## INSTRUCTIONS TO FOLLOW
What should be copied is the stretch of entries below from the line with "Enable the Match Case checkbox" up to and including the line with "The height and", exactly and without images.

## GIVEN RECORDS
*-*-*

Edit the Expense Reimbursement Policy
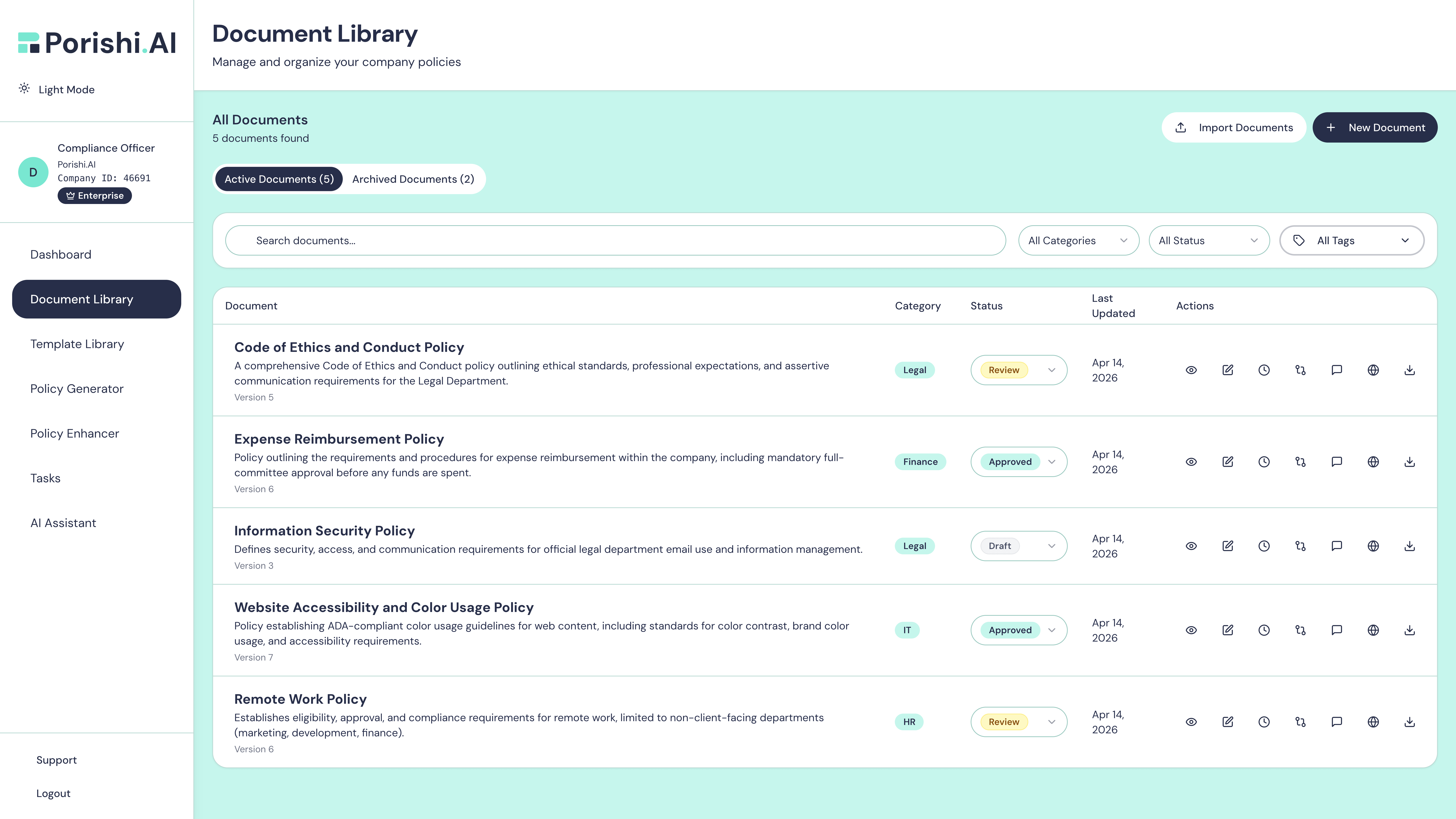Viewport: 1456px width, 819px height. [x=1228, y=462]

*-*-*

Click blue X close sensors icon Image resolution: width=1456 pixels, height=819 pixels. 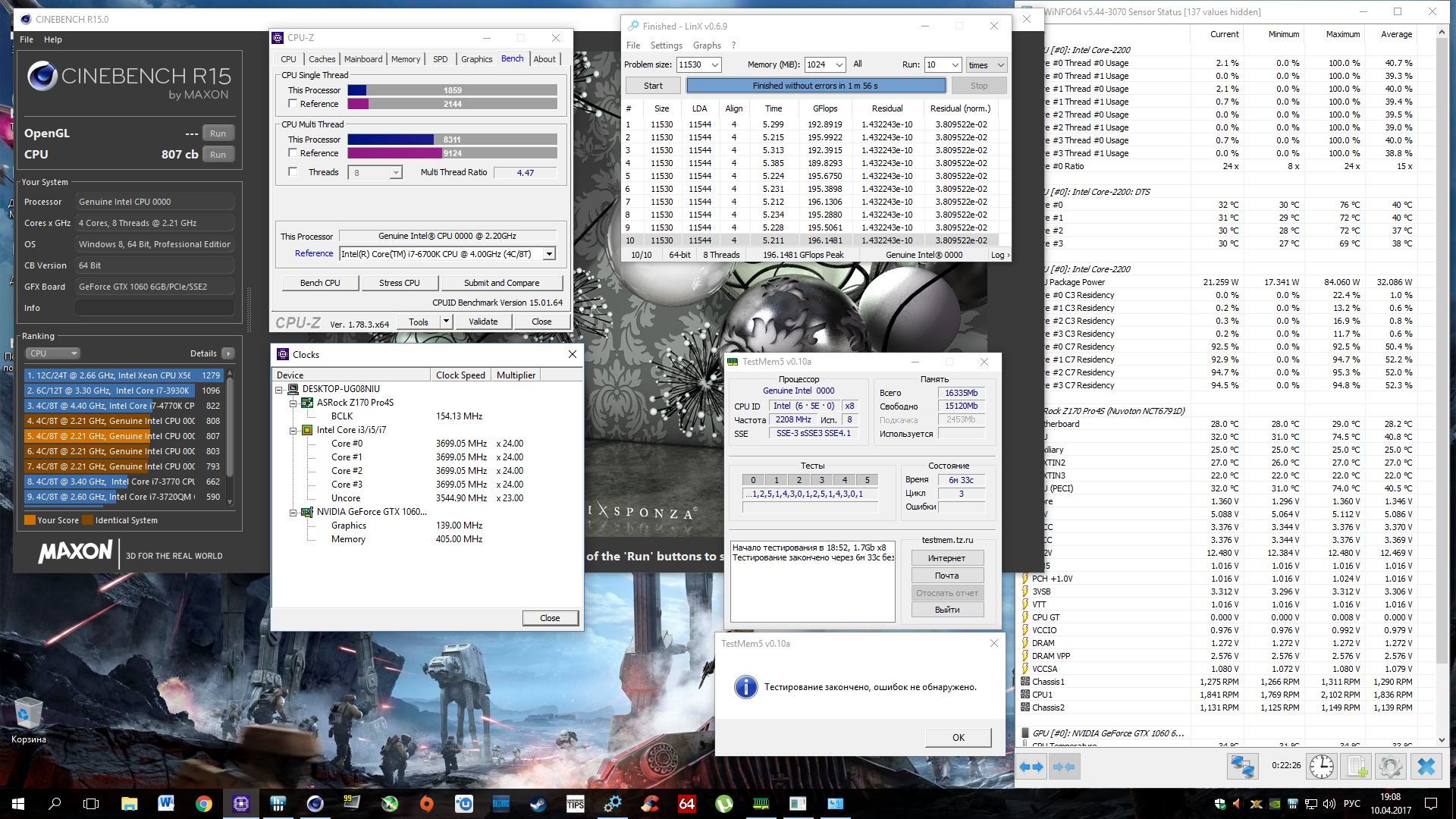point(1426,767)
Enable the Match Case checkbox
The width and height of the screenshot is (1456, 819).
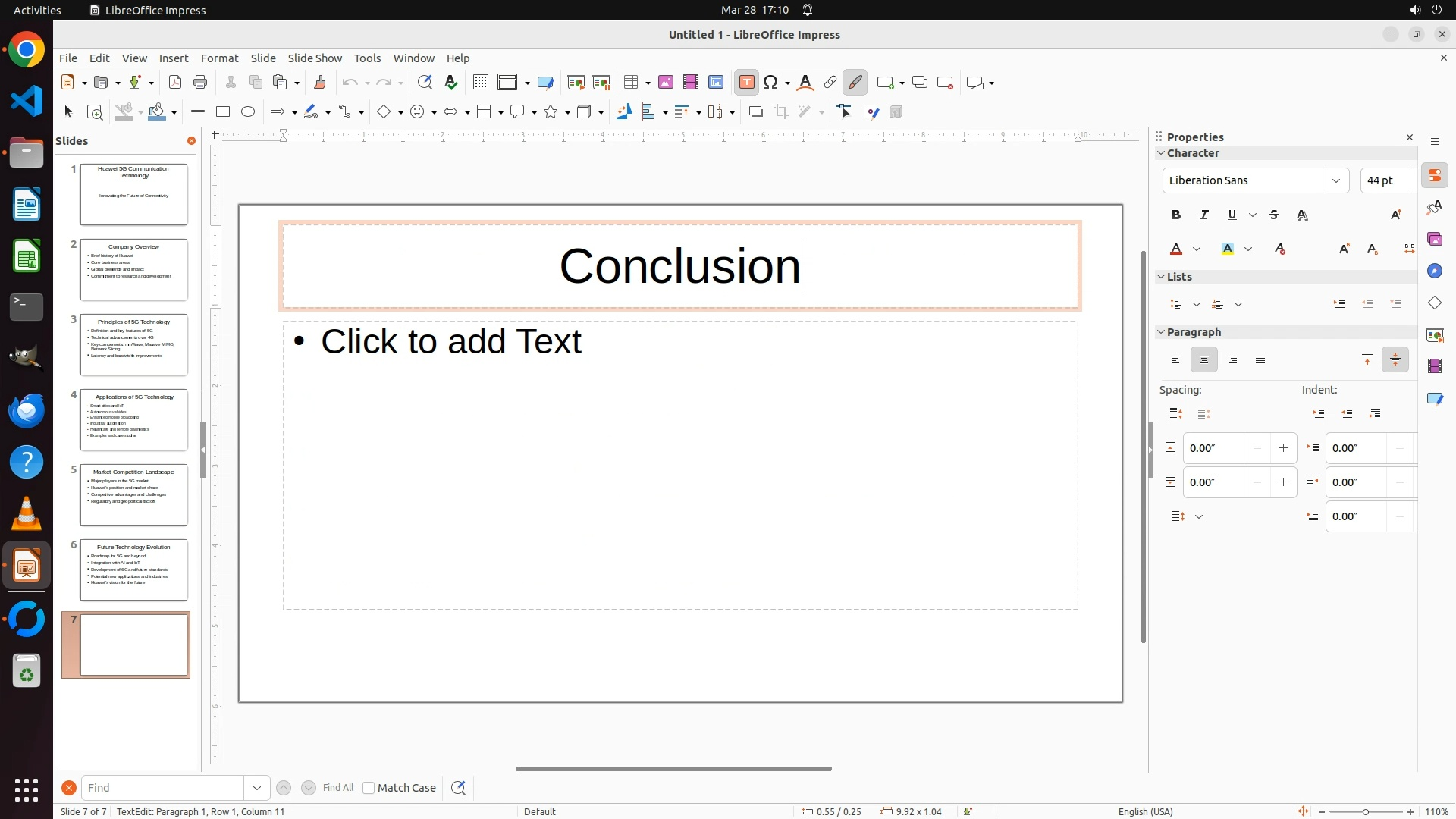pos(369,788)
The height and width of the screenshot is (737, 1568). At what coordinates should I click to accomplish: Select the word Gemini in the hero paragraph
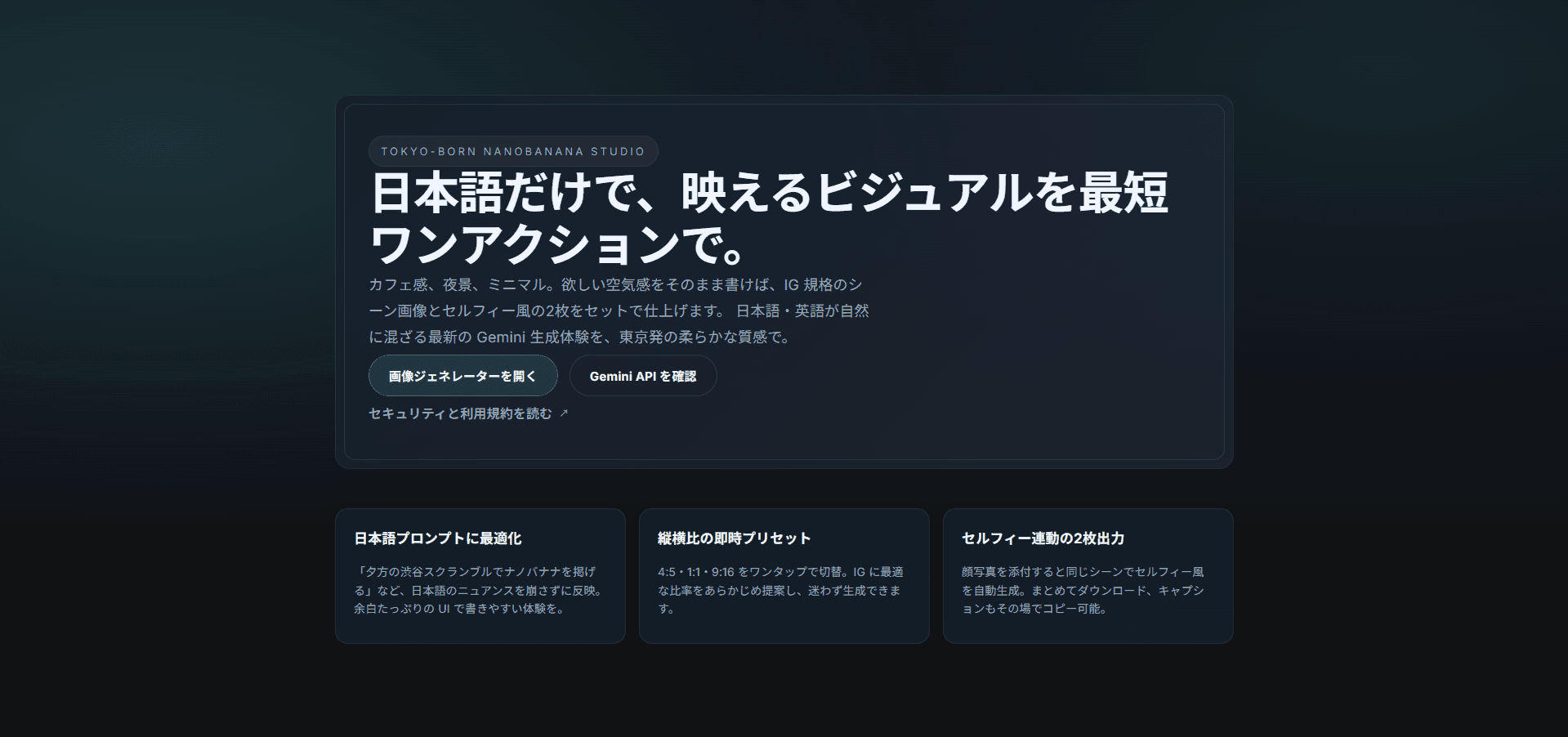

*-*-*

## ANSWER FOR THIS EXERCISE
Enable the Match Case checkbox
The width and height of the screenshot is (1456, 819).
pos(369,788)
The height and width of the screenshot is (737, 1568). At what coordinates should I click to accomplish: Select the word Gemini in the hero paragraph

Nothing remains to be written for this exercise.